ゴルフヒストリー No.2

NICE ON 2月号【Vol. 436】


日本人が造ったメイドインジャパン初のゴルフコースは・・・

日本初のゴルフコースといえば、1901年(明治34年)に英国人のアーサー・へスケス・グルームが4ホール(1904年には18ホールが完成)で開拓した「神戸ゴルフ倶楽部」だが、これは、外国人の手になるもので、自分たちがゴルフを楽しむためというのが出発点とされる。では、日本人による日本人のためのゴルフコースの原点となったのはどのゴルフ場だろう。ゴルフがオリンピック競技の種目として復活、日本にゴルフが上陸して110余年の時が流れる。日本人による日本人のためのゴルフ場。そんなノスタルジックな話題を紐解くのもゴルフに触れる楽しみだ。

年代順にゴルフ史のページをめくってみると、1904年(明治37年)に兵庫県武庫郡魚崎町に6ホールのゴルフ場がオープンしている。「横屋ゴルフ・アソシエーション」で、これが日本におけるゴルフ場の第2号と言われる。横屋は、僅か10年で解散、代替地として旧鳴尾競馬場跡地に「鳴尾ゴルフ・アソシエーション」(9ホール)が造られた。この鳴尾には、89人の会員がいたが、その中に31人の日本人の名が連ねられている。この頃が日本人にゴルフが普及されたタイミングとも言われている。関西を皮切りに始まった日本でのゴルフ場開発だが、徐々にその波は関東へと波及していく。1906年(明治39年)11月に根岸の競馬場の中に9ホールが造られる。正式な名称は「ニッポン・レース・クラブ・ゴルフィング・アソシエーション」でこれが、国内で3番目、関東エリアで初のゴルフ場である。日本でのゴルフ場建設の草創期ということで見逃せないのが、「雲仙ゴルフリンクス」(現在の雲仙ゴルフ場)。これまでのゴルフ場が外国人をターゲットとした自分たちのためのゴルフ場だったが、ここは長崎県が計画したパブリックゴルフ場ということで、質を異にしているといえる。ただ、残念なことに利用者ターゲットは、外国人の避暑客だった。開場は、1912年(大正1年)8月。国内4番目のゴルフ場となった。

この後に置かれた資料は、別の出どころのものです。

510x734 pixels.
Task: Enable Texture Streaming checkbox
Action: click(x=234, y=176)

話を元に戻そう。日本人による日本人のためのゴルフ場はいつ誕生したかである。これまでのゴルフ場が外国人のためのゴルフ場という色彩が強く、日本人のプレーヤーがいたものの、排他的なムードは残存していた。日本人の意地がみせた開発は、1913年(大正2年)に始まった。東京府荏原郡駒沢村(前の東京オリンピックで誕生した駒沢オリンピック公園)に建設された「東京ゴルフ倶楽部駒沢コース」がそれ。念願であった日本人による、日本人のためのゴルフ場の誕生だ。1914年(大正3年)に9ホール、2300ヤードでオープンしたが、その後、現存のゴルフ場が正式にオープンした正確な日付はゴルフ史にも記されていない。

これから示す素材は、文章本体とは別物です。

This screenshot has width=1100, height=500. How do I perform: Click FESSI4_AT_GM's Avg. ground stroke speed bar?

当時を偲ぶエピソードがある。ティーペグは使用されず、一つまみの砂。グリーンの形状もなぜか四角形で赤土を固め、砂を撒いたいわゆるサンドグリーンだった。ボールも中古品を塗りなおしたものを使用していたという。倶楽部運営も外国人のアドバイスを受け、スコアカード、競技規則など全てが英語表記だった。ゴルフの原点を考えるとその流れに従うしかなかったのだろう。その後、日本でもゴルフが普及、同ゴルフ場も手狭になったため、移転話が浮上し、1922年(大正11年)10月に横浜に「程ヶ谷カントリー倶楽部」が誕生したが、駒沢コースには存続論が強かったため1926年(大正15年)5月に18ホールとして正式にオープンを迎えている。が、地代問題などが再浮上、完全に移転を余儀なくされる運命に遭う。

一方、鳴尾GCに続き、1920年(大正9年)兵庫県明石郡垂水に「舞子カンツリー倶楽部(9ホール)』が誕生、大正11年には軽井沢ゴルフ倶楽部(旧)が9ホールでオープンする。また、程ヶ谷のオープンの同年には福岡ゴルフ倶楽部、横屋の跡地に甲南ゴルフ倶楽部も誕生する。この7倶楽部によって1924年(大正13年)に財団法人日本ゴルフ協会(JGA)が組織された。
紆余曲折を経て日本人のための日本人による文字通りのメイドインジャパンのゴルフ場が誕生した。日本人の寛容のこころ、流れに抗うことのない器用さが日本のゴルフ史を支えてきた。ゴルフ大国日本の誕生は、東洋的思想が原点となっている。